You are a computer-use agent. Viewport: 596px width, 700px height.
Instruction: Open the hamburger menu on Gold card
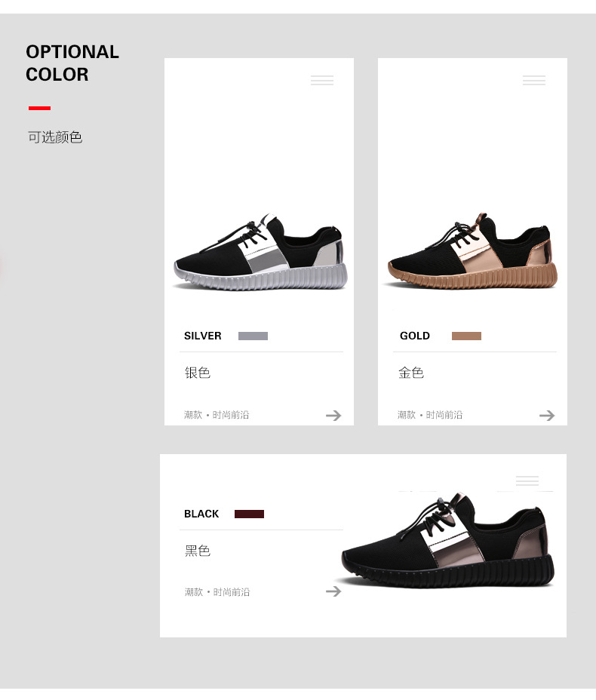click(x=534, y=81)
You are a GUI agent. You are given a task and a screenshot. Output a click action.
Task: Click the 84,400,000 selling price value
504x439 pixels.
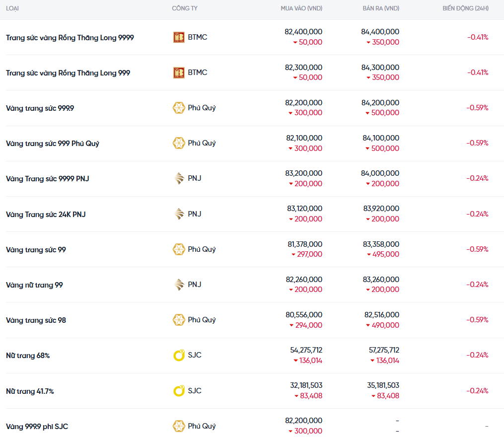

- - - - -

#### WHAT YOU HAVE TO DO
Could the entries above be written out word for word, with no pictures?

#### FINAL ANSWER
You are a computer-use agent. Viewport: 596px width, 700px height.
Instruction: Open the hamburger menu on Gold card
click(x=534, y=81)
You are a GUI agent. You are given a task and a screenshot. Output a click action.
Task: Click the 84,400,000 selling price value
504x439 pixels.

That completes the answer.